Personal information
- Born: September 5, 1898 Ashtabula, Ohio, U.S.
- Died: August 13, 1976 (aged 78) Las Vegas, Nevada, U.S.
- Listed height: 5 ft 8 in (1.73 m)
- Listed weight: 170 lb (77 kg)

Career information
- High school: Ashtabula (OH)
- College: Detroit Mercy

Career history
- Akron Pros (1924); Canton Bulldogs (1925); New York Giants (1926); Frankford Yellow Jackets (1926); Chicago Cardinals (1927); Ironton Tanks (1927);

Awards and highlights
- NFL champion (1926);
- Stats at Pro Football Reference

= Paul Hogan (American football) =

American football player (1898–1976)

Paul Timothy Hogan (September 5, 1898 – August 13, 1976) was a professional football player for the Akron Pros, Canton Bulldogs, New York Giants, Frankford Yellow Jackets and the Chicago Cardinals.

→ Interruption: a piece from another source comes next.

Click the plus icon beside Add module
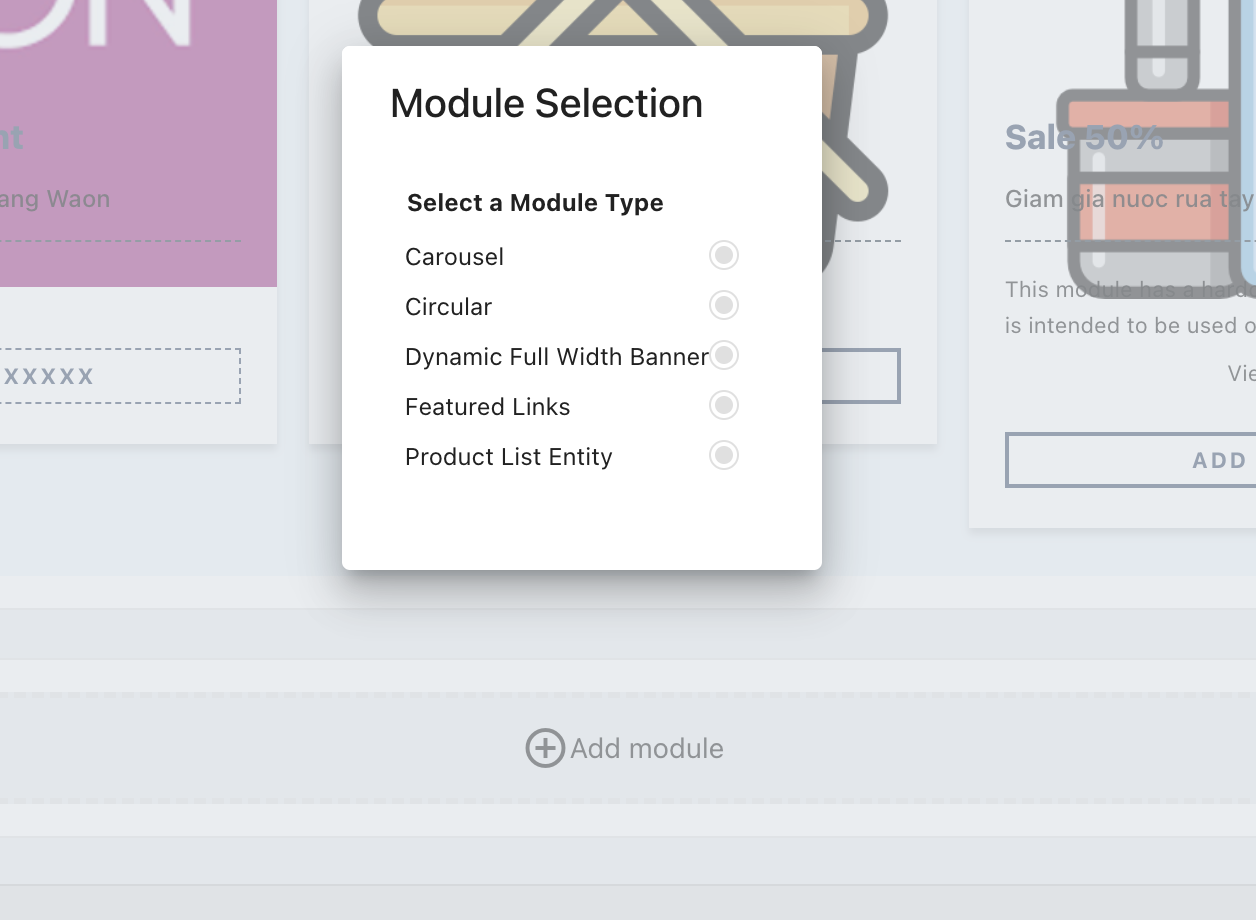 tap(545, 748)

He played football at Washington & Jefferson College, Notre Dame, University of Detroit Mercy, and Niagara University. He played in the National Football League (NFL) from 1924 through the 1927 season. Hogan won the 1926 NFL championship with the Yellow Jackets. After playing in the NFL, Paul joined the independent Ironton Tanks in 1927. In an 18–0 victory over Jim Thorpe and the Portsmouth Shoe-Steels, Hogan ran a punt back for a touchdown in the second quarter.